● **Directions for this task**
Retype all the records below exactly as they are, with no image carried over.

============================================================

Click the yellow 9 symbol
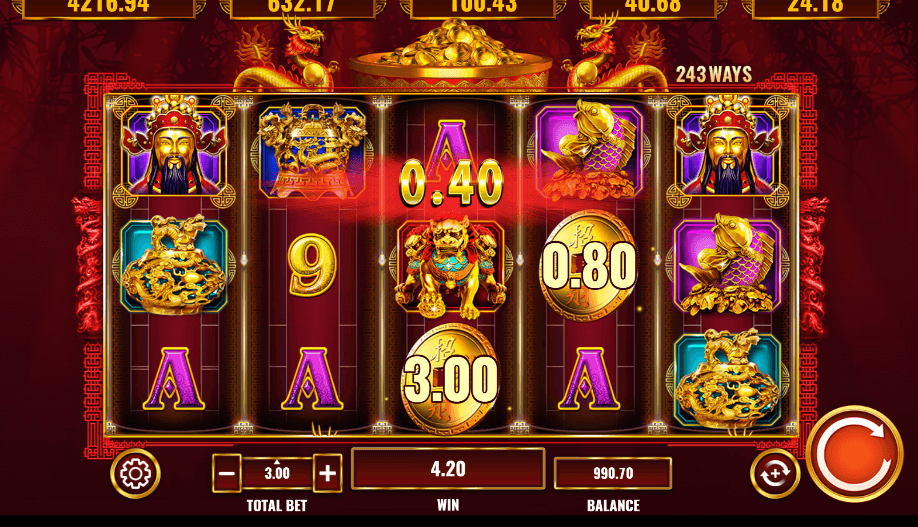 [x=312, y=265]
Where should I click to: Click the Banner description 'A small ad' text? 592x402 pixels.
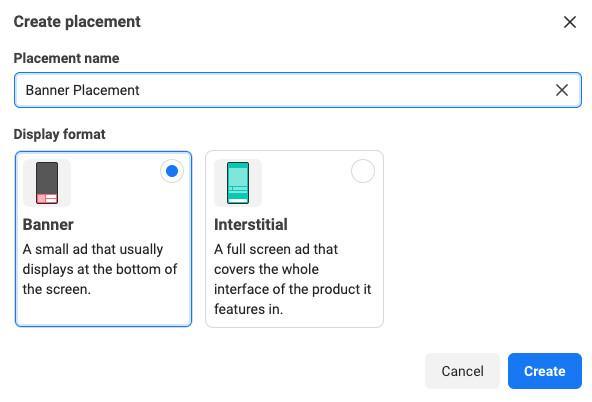pos(100,269)
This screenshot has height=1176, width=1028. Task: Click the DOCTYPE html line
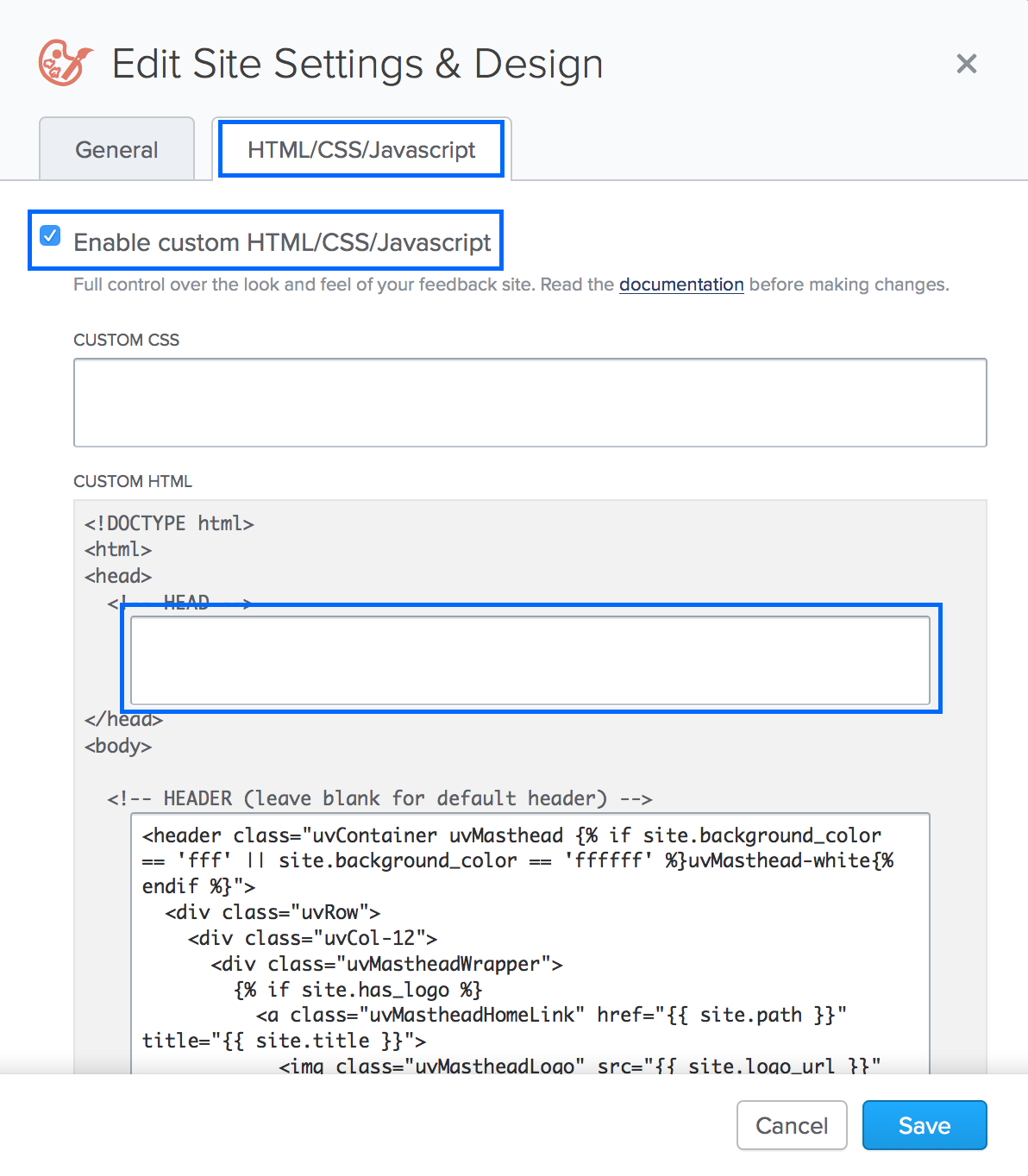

============================================================

● **Solution to the problem**
Click the yellow 9 symbol
 [x=312, y=265]
Where should I click to: Click the Banner description 'A small ad' text? 592x402 pixels.
pos(100,269)
This screenshot has height=1176, width=1028. Task: Click the DOCTYPE html line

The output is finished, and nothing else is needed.